Benefits of Eccentric Training

Author: Jane Jakobsen Eccentric training has a place in everyone’s workout routine.  Whether you are an athlete or rehabbing from a cardiac issue, adding in eccentric training will have great benefits.  If you are looking to break through plateaus, prevent injury and work on joint health, give this method a try.  Just like anything new, add it in gradually and listen to your body.   What is eccentric contraction.

  • Deceleration.
  • The portion of a movement, where your muscle is lengthened.
  • Eccentric training can make you stronger in the concentric contraction.

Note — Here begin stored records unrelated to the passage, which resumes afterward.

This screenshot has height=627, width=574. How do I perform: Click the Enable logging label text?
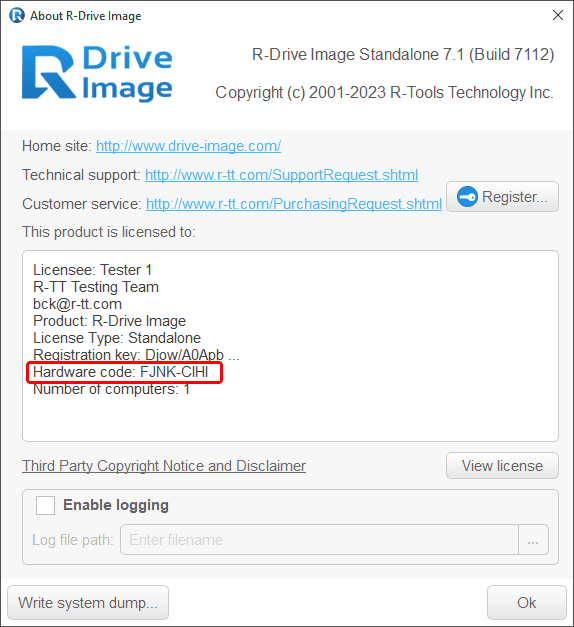pos(116,505)
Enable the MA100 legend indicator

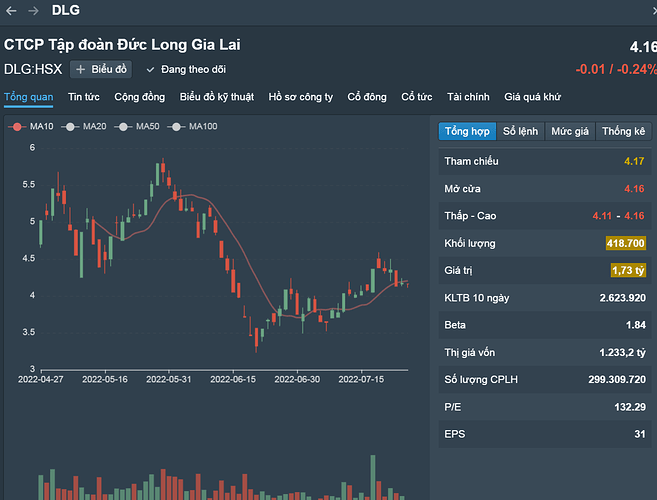point(176,126)
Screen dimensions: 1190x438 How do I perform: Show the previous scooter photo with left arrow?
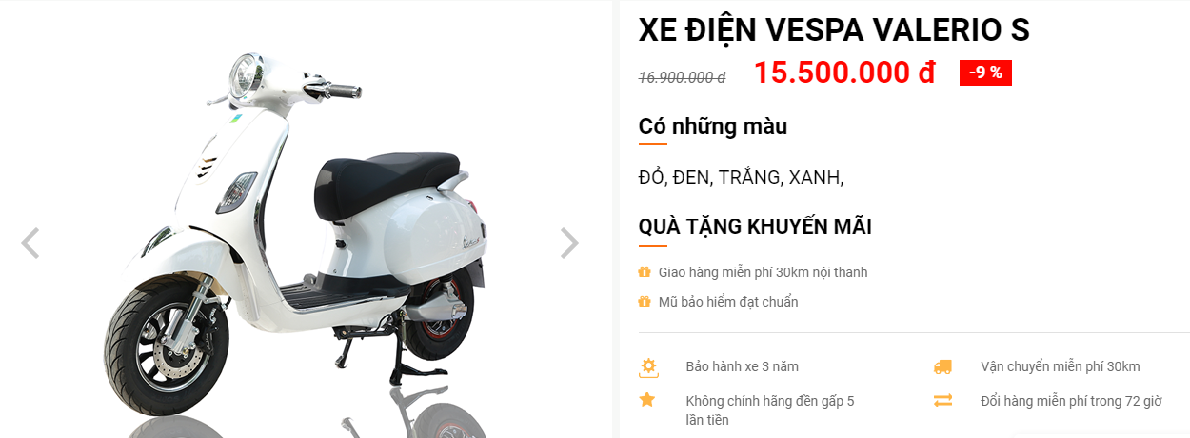tap(30, 244)
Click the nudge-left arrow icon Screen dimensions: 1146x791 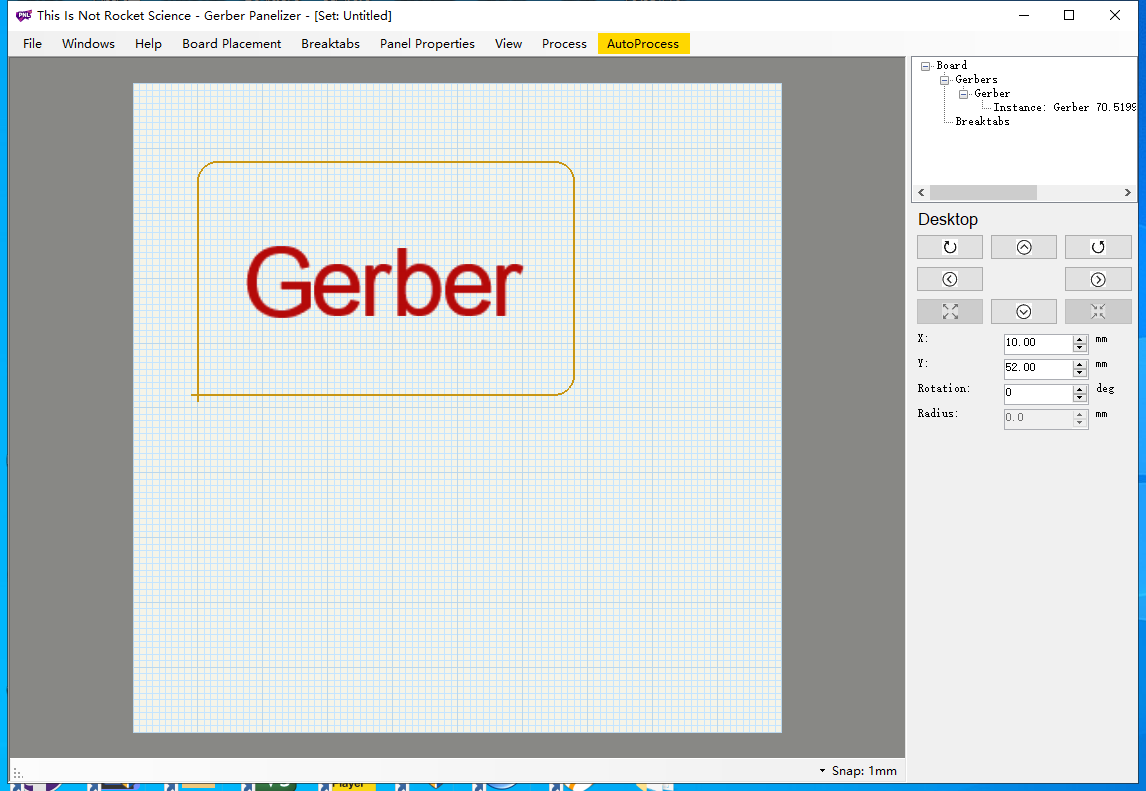[x=949, y=279]
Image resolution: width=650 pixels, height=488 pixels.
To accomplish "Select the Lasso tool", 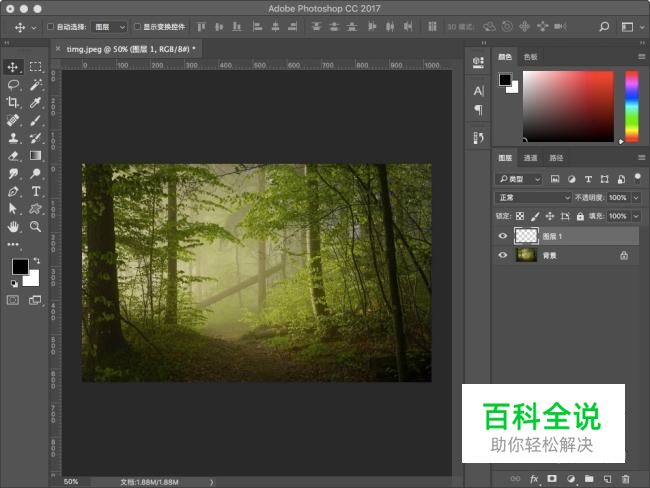I will click(x=13, y=85).
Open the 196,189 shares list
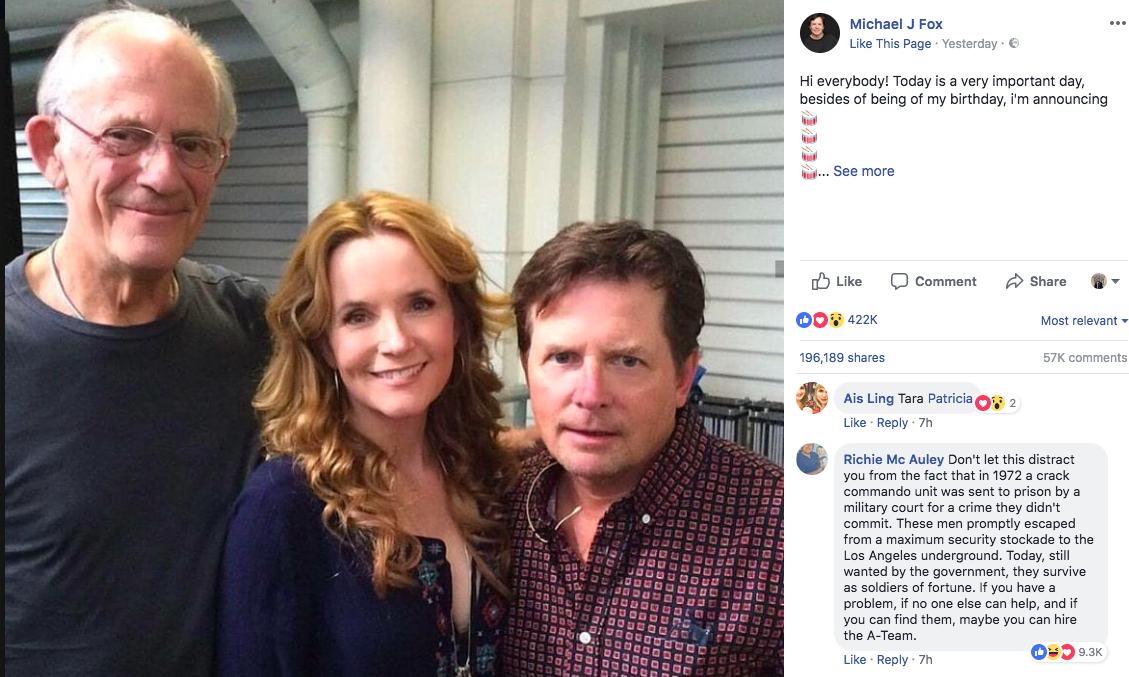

  Benefits of Eccentric Training

  1. Alternative or supplement to stretching
  • Create an isometric or eccentric contraction to increase flexibility and work on strength at the same time. For example, let’s take the basic Hamstring stretch, where you put your foot up on a chair or bench and hinge over at the hips.  Rather than hinging forward, you apply resistance by pushing down into the bench, hold and repeat.  We have recently added Stretch sessions to our PT department at The MAC, where clients are experiencing increase range of motion, better mobility and improved strength training workouts

 

  1. Faster Strength Gains
  • Muscles are usually stronger in the eccentric contraction.  So to work through plateaus in strength, try adding in eccentric movements.  One of my favorite eccentric moves for strength, is a negative pull-up. Using a pull-up bar, pull yourself up to the top of the movement, or use a bench for assistance.  As slow as you can, lower yourself from the bar until your arms are straight. Then repeat.

 

  1. Joint Health and Safety
  • If you experience joint pain during an exercise you may be able to solve this pain by focusing on the eccentric phase of the movement.  For example, if your knees hurt after or during squats, try focusing on going slow on the way down.  This will strengthen the quad in the eccentric phase.  In an article I read recently they discussed eccentric training and focused on the muscle as “Long and Strong”

 

  1. Reduced Risk of Injury and great for rehabilitation
  • Eccentric training is a format that uses less energy and more force. Because of that This tends to be a popular format of training for the elderly.  A study in 2014, showed more exercise adherence from the elderly population who were using eccentric training in their routine.  Because Eccentric training does not have much cardiac output, it may be a good format to use with those who are at risk or are in rehab for cardiac diseases.

 

  1. Increased Metabolism
  • A Study done in 2008 showed an increase in metabolism up to 72 hours after a workout that included eccentric training.  So in other words, you see more from the post workout return.  Simple idea.  Slow things down as you return to the start position of your exercise movement.